**SET OF TASKS**.
a) From the passage on the parish church's history, list every composer whose work was performed at the solemn High Mass on Easter Sunday, 1923.
b) Pick up the passage on the parish church's history after its final sentence and carry it forward.

**PASSAGE PROVIDED**.
---
It is impossible at this stage to sort out Graham's ideas from those of Ryan, whose obituary gives him credit for the design, but a complex program of iconography was exploited. The Irish heritage of the parish is prominently displayed by an altar to St. Patrick and a mural of St. Columban, in Ryan's words, "parting with his Irish home and mother, as he and his companions set their faces to the journeys and labors that have immortalized their names." The other characteristic feature of the parish, its aggressive setting beside an expanding secular university, is seen in the choice of the bas-reliefs, St. Paul addressing the philosophers of Athens and inspiring the Ephesians to burn their false books of divination. Moreover, in an appropriate but unusual statement of Catholicism's own scholarly tradition, the stained glass parades the doctors of the church and other intellectual giants: from Athanasius and Ambrose to Bonaventure and Thomas Aquinas. The last window in the cycle is that of Ignatius of Loyola, whose purpose Fr. Ryan stated was "to combat in the universities of his day the rationalism that culminated in the French Revolution"--a broad view of the Enlightenment but a pointed one for the local audience. The Church's two constituencies are brought together not only in the facing statues of St. Peter (given by the Knights of Columbus) and of St. Paul (in memory of the six Harvard Catholics who died in World War I), but also in the unusual mission mural picturing parishioners and Harvard alumni going off to spread the faith, all under the pastor's benevolent watch and the Cardinal's blessing.

While the church was under construction, fundraising continued apace. The annual field day held in the summer of 1918 drew five hundred parishioners and friends. The Cambridge Chronicle of June 22 recorded several festive activities:

The parish was divided into four districts and each district had a table and booth in the basement of the new church as well as in the parish school where home made candy, fancy articles, ice cream and soft drinks were for sale, presided over by the women of the parish. During the afternoon, sport and field events were held by the children, and dancing in the evening. Special features were held in the afternoon, and there was a road race, over a course of about a mile and a half on the streets around the church for boys under 18, which was won by John Murphy....A potato race was held in the basement of the new church, and a three-legged race for boys furnished much amusement.

After beginning the triduum services in the old building, the parish moved its liturgies to this new church for Easter Sunday, April 1, 1923. Five early Masses that morning were followed by the solemn High Mass at 11 a.m. featuring Mozart's 12th Mass but also including works by Schubert, Tozer, Falkenstein, and Haydn, with orchestral accompaniment. For a year, while the lower church was being finished, three Sunday Masses were held upstairs with the earlier and weekday liturgies still at the old church. At the dedication of the church of a million bricks on October 13, 1924, Cardinal O'Connell devoted half his sermon to praising the priests and people of the parish and half to the juxtaposition of this Catholic church with "a great temple of learning." While giving credit to "the great influential institution" nearby (which he never called by name), O'Connell reminded his audience that centuries ago Oxford and Cambridge also "forgot their duty to their Mother" and have hence missed the way in their campaign for truth. In contrast, "This sacred edifice, this temple of God, possesses the whole truth, the real truth, the fundamental truth."
---
**RECORDED DATA**.
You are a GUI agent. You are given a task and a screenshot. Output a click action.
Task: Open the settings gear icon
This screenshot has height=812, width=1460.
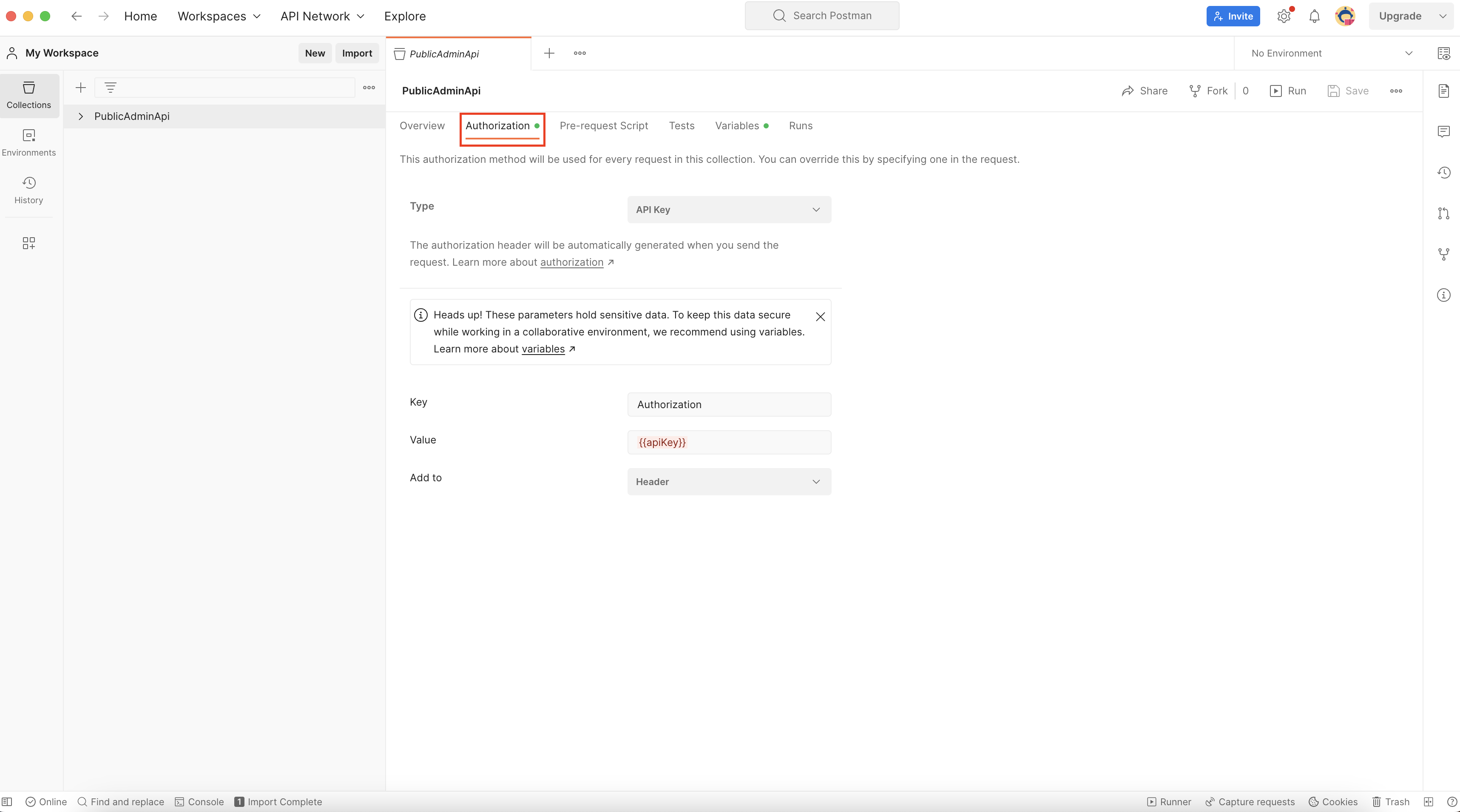click(1284, 16)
---
**RESPONSES BY TASK**.
a) Mozart, Schubert, Tozer, Falkenstein, Haydn

b)
It is difficult to evaluate O'Connell's involvement with the building of the church. The oral tradition of the parish claims that the Cardinal was opposed to the building of the church, gave not one cent for it, and actively persuaded wealthy Catholic professionals and business people not to support it. Such statements are the natural pride of parishioners in their own work. On the other hand, there is no evidence that O'Connell was anything but helpful. Correspondence shows that he regularly approved the mortgages Fr. Ryan took out on the old church building and appointed Fr. Ryan to important diocesan positions. O'Connell's insistence that the dedication service be a Low Mass, that Fr. Ryan's sermon be short, and that he would not be able to stay for lunch (since he would be tired) were merely par for the course during the busy archbishop's reign. Whatever it actually thought, the excited parish treated the impatient prince of the church to an escort parade, starting on Putnam Avenue. Great credit clearly goes to these parishioners, many of whom had limited resources, and to Fr. Ryan, who organized weekly dime collections as well as field days when the contributions slowed. Although St. Paul's was no longer a very poor parish (the pew rent then totaled twenty-three thousand dollars annually) the ambitious and expensive church tested its limits.

The pastor had not otherwise been idle; he was also developing the property on Massachusetts Avenue. In 1908 one newly acquired house there was rented out to the seven hundred members of the Holy Name Society to give them a headquarters for meetings (and to carry the lot's heavy mortgage). To house the sisters, whose residence on Arrow Street was removed for the church, 1033 Massachusetts Avenue (next to the school annex and the Holy Name Society) was altered for a convent of twenty-five bedrooms, chapel, and reception rooms.

With the church now towering over the river area (there were as yet no Harvard houses), Fr. Ryan's work was almost done. There remained only the matching rectory to be built. In June 1918 Fr. Ryan, alerted by the owner, had obtained permission to purchase at foreclosure a parcel with two houses on Mt. Auburn Street immediately opposite the rear of the new St. Paul's Church and adjacent to the Newman House, commenting to the Cardinal "this property would make an ideal location for a rectory in keeping with the new Church." Later that summer, however, he came down with pneumonia and was forced to take his first vacation in fifteen years. In the summer of 1924, with the new church open, Fr. Ryan despite failing health determined to finish the building program. He bought another house along De Wolfe Street and sold the old church and rectory to Harvard for $85,000 (through a Catholic alumnus as broker). After payment of a $42,000 mortgage, he had over $40,000 on hand towards the cost of his $70,000 rectory--he had built the new church without resulting debt! Graham had already started on the plans for the new rectory, when on April 7, 1925, a stroke of apoplexy ended John J. Ryan's long ministry on Mount Auburn Street.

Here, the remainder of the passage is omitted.